Conservative MP and two-time leadership contender Leslyn Lewis uncovered the admission in an Order Paper question signed by Transportation Minister Omar Alghabra.
In the response, Transport Canada admitted the WEF is one of several partners for the federal government’s Known Traveler Digital Identity (KTDI) Project, which will cost $105.3 million over five years.
“It’s no longer a conspiracy theory – it’s a contractual fact,” Lewis wrote on Twitter.
Transport Canada announced the KTDI project in January 2018.
According to the Order Paper response, “This project is based on voluntary contributions from project partners. All project partners are responsible for their respective costs associated with participation. Project partners include: the Government of Canada, the Government of the Netherlands, Air Canada and Royal Dutch airlines, Toronto, Montreal, and Schiphol International Airport, and the World Economic Forum.” (Emphasis added)
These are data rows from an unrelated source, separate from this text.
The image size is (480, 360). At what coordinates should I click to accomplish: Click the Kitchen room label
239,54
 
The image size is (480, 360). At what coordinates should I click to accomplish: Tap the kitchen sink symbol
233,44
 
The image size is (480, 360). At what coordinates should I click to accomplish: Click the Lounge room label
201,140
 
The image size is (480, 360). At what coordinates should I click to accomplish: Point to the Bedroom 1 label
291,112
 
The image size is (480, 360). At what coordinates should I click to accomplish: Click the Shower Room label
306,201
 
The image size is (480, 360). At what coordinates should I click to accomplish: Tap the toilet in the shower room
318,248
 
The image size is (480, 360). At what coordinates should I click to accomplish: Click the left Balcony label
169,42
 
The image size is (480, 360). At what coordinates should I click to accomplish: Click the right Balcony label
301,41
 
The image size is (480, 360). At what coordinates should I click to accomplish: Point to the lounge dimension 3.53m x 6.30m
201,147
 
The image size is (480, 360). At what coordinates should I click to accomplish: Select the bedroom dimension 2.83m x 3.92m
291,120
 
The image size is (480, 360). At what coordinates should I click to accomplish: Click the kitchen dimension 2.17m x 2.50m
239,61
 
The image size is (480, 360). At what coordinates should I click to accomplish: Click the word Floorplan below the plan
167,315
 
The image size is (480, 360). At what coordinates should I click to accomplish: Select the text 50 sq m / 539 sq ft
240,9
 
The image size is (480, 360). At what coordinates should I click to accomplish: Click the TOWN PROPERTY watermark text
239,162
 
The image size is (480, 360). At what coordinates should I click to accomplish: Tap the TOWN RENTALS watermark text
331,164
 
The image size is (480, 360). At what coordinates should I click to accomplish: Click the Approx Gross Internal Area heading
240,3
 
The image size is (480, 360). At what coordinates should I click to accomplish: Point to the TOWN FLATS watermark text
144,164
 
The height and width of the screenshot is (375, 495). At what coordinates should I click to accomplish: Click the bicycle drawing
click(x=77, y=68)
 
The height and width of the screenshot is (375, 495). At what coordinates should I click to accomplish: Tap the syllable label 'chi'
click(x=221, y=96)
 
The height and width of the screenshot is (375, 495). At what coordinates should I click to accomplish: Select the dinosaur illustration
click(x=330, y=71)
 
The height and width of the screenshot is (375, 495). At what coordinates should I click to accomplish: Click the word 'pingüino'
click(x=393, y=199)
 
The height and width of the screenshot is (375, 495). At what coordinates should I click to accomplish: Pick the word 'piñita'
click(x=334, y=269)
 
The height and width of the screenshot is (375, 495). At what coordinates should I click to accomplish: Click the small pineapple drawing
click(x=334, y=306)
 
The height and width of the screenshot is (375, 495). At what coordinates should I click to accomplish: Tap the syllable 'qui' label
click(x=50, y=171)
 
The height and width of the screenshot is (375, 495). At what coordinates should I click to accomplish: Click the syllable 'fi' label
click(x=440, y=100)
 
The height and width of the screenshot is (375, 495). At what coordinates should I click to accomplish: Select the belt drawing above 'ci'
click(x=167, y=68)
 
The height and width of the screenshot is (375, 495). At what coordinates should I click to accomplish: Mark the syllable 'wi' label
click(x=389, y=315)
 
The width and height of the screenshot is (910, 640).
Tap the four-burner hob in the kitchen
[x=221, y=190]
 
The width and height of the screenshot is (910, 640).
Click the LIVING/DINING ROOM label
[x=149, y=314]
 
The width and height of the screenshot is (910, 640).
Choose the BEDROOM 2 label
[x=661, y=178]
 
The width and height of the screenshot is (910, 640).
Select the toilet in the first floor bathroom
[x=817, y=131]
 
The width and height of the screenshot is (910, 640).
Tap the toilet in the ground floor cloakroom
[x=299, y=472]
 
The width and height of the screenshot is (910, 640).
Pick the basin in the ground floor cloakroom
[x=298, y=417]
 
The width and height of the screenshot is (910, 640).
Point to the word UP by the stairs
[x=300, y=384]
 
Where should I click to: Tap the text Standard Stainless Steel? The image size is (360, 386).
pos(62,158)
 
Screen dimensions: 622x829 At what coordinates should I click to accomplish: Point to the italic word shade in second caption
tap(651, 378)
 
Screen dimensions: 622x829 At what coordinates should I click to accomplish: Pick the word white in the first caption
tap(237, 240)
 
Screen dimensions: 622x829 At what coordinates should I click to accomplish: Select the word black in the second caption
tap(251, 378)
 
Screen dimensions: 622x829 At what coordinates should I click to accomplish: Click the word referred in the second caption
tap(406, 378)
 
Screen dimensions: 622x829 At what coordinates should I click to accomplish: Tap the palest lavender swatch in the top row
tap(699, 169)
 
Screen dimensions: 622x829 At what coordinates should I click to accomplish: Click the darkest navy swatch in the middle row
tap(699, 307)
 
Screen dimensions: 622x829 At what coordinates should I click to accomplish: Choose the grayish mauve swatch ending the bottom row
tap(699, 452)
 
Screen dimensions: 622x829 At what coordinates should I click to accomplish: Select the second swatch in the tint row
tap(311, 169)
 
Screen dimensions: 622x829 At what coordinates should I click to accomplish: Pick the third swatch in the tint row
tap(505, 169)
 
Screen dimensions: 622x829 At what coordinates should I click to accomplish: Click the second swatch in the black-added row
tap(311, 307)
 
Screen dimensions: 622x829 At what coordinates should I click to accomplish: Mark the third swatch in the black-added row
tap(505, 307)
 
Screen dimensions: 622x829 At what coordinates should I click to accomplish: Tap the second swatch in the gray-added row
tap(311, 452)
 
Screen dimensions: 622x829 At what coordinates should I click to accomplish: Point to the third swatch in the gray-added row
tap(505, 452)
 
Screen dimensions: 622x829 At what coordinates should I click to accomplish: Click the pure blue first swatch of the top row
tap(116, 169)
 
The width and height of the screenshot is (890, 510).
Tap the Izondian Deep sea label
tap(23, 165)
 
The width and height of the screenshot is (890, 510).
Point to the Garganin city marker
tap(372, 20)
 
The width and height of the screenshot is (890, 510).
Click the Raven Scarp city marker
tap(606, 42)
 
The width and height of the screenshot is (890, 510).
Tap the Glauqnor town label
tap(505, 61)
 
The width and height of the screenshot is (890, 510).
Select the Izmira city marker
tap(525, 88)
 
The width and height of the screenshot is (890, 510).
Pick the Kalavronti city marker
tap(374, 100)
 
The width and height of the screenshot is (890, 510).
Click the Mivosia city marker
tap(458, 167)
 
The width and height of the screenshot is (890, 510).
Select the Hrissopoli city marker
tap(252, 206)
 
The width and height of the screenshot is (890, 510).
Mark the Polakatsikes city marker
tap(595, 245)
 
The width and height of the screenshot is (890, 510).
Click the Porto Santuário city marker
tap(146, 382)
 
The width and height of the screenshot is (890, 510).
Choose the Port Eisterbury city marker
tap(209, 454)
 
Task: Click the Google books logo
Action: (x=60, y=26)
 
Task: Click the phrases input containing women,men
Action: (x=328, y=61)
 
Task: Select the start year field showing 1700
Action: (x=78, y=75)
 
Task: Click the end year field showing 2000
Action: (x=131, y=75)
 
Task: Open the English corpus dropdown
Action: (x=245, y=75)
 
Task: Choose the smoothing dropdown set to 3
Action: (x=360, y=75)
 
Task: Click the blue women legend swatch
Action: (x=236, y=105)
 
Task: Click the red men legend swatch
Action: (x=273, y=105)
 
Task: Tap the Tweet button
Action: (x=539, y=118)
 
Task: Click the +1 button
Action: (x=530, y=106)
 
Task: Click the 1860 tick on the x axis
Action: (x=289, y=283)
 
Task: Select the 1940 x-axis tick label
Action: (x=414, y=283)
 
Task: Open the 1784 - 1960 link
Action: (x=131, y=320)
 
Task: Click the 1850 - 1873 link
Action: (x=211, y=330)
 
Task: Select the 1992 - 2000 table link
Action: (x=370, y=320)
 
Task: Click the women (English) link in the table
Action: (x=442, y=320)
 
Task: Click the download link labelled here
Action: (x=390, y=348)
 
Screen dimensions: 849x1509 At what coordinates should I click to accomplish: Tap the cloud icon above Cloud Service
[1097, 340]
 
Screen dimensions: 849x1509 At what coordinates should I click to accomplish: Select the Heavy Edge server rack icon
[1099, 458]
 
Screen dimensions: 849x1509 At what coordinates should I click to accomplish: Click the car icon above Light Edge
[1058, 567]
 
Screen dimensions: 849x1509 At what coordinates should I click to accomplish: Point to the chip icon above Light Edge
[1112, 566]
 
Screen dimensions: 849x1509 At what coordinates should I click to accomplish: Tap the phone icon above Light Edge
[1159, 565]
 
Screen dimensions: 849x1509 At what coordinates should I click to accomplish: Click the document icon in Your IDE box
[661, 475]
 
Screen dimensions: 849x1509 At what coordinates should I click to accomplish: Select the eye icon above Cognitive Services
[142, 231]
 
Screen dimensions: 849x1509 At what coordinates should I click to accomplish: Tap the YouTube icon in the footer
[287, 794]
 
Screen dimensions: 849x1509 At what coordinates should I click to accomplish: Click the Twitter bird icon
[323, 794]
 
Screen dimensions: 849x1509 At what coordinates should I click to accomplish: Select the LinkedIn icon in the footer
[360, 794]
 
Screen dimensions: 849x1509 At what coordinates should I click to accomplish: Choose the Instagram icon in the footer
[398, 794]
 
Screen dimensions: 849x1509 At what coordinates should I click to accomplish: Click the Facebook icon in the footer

Budget 2021 proposed $105.3 million over five years, starting in 2021-22, for Transport Canada to collaborate with international partners to further advance the Known Traveler Digital Identity.
The WEF says it, along with it’s partners, are currently “piloting components of the KTDI concept in a real-life, cross-border context to further enhance the concept and inform future pilots. The pilot learnings will also help inform the development of best practices and standards in collaboration with international regulatory and standards-setting bodies and industry.”